La clave, sin embargo, radica en la propia historia “revolucionaria”. El gobierno que llegó al poder mediante la violencia hace 54 años y rápidamente devino dictadura, se ha sostenido al mando de la nación también gracias a la violencia. Un recuento rápido e incompleto demuestra que la historia reciente de medio siglo ha sido pródiga en la generación de violencia social: los paredones de fusilamiento, los juicios sumarios y sin garantías, los discursos agresivos, las consignas en sustitución de las razones, los insultos y los gritos por sobre los diálogos, la eliminación de las instituciones cívicas, las expropiaciones, la demonización de las diferencias, los mítines de repudio, el irrespeto a los derechos, la fractura de las familias, las detenciones arbitrarias, y un extenso etcétera que llenaría numerosas páginas. Esta y no otra es la legitimación de la violencia, que hoy por hoy recibe respuesta desde las bases sociales y, junto a la corrupción, atenta contra la supervivencia del propio sistema que las alentó.
Un factor importante y pocas veces considerado en todo su potencial como generador de violencia al interior de Cuba ha sido la participación de varias generaciones de cubanos en guerras extranjeras. Nunca antes de 1959 los cubanos participaron en conflagraciones foráneas, salvo por su propia voluntad. Sin embargo, el gobierno revolucionario no solo alentó y sustentó desde el poder numerosos conflictos bélicos en África y América Latina, sino que hizo a los cubanos partícipes forzosos en ellos. La más significativa de esas guerras fue la cruenta y larga campaña angolana entre 1975 y 1989, completamente ajena a los intereses de esta nación y que costó la vida a miles de sus hijos, principalmente jóvenes. Nunca hemos sabido cuántos de los soldados cubanos sobrevivientes a la terrible vivencia de la guerra sufrieron o sufren de estrés post-traumático, ni en qué magnitud importaron la violencia de dicha experiencia al seno de la sociedad cubana.

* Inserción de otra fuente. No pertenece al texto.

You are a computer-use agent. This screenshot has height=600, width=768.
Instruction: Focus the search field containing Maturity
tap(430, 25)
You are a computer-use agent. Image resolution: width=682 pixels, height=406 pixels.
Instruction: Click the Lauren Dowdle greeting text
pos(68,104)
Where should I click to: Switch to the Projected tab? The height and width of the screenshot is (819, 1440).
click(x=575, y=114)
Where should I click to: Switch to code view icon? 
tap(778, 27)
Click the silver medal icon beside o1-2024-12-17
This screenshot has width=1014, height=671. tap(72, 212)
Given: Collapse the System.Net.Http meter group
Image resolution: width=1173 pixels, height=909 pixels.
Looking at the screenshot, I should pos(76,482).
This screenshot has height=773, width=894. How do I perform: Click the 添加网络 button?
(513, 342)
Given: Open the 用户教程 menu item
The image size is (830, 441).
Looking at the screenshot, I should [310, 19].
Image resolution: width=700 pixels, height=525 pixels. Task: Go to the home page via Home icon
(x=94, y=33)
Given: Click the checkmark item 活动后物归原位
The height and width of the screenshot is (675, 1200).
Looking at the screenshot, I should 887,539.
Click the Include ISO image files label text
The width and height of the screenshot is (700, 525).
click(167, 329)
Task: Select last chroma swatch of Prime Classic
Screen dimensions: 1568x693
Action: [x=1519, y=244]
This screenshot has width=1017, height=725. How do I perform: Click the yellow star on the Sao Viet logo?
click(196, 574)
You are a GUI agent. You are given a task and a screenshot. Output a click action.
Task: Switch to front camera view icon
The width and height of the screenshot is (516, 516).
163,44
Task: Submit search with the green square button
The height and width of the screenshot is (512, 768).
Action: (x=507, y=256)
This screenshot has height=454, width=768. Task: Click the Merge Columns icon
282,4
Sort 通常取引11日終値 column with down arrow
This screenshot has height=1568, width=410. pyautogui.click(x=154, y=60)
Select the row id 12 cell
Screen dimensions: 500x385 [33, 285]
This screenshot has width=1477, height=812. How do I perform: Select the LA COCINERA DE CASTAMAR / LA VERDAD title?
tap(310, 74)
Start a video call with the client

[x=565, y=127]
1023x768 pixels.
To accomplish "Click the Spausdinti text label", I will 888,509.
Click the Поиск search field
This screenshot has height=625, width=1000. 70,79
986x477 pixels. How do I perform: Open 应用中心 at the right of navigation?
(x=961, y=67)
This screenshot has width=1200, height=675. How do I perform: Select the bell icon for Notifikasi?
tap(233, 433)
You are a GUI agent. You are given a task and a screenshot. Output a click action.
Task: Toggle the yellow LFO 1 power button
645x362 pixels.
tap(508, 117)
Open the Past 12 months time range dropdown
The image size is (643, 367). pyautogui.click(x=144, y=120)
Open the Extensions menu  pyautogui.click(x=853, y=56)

La espiral de estas deformaciones gemelas –corrupción y violencia– se consuma con la respuesta más lógica desde la indefensión ciudadana ante el crecimiento de la inseguridad: el temor, la incertidumbre y el ya mencionado escapismo, también como recurso de supervivencia. Este último muestra dos vertientes: el escape hacia el exterior, refrendado en la emigración sostenida que nos desangra y debilita como nación (el Mariel eterno), ahora sin mítines de repudio a los que huyen de la realidad cubana ya que en definitiva constituyen una inversión a corto plazo para la dictadura; y el escape interno que consiste en la enajenación total del discurso oficial, en el sálvese quien pueda y en el automatismo para sobrevivir en un medio siempre hostil (el efecto zombie).
No obstante, la gravedad mayor de este escenario estriba en que la corrupción y la violencia social en Cuba han rebasado la capacidad real del sistema para controlarlas y ya constituyen instituciones independientes que forman parte de la vida nacional, de forma tal que serán una triste herencia en la era post totalitaria. Recuperarnos de la ruina económica será acaso para entonces la tarea más fácil. Lo verdaderamente espinoso y atroz será reconquistar los valores morales perdidos tras el paso de este prolongado cataclismo social que conocemos como castrismo. Eso, si en un plazo razonablemente cercano se produjera el final del sistema.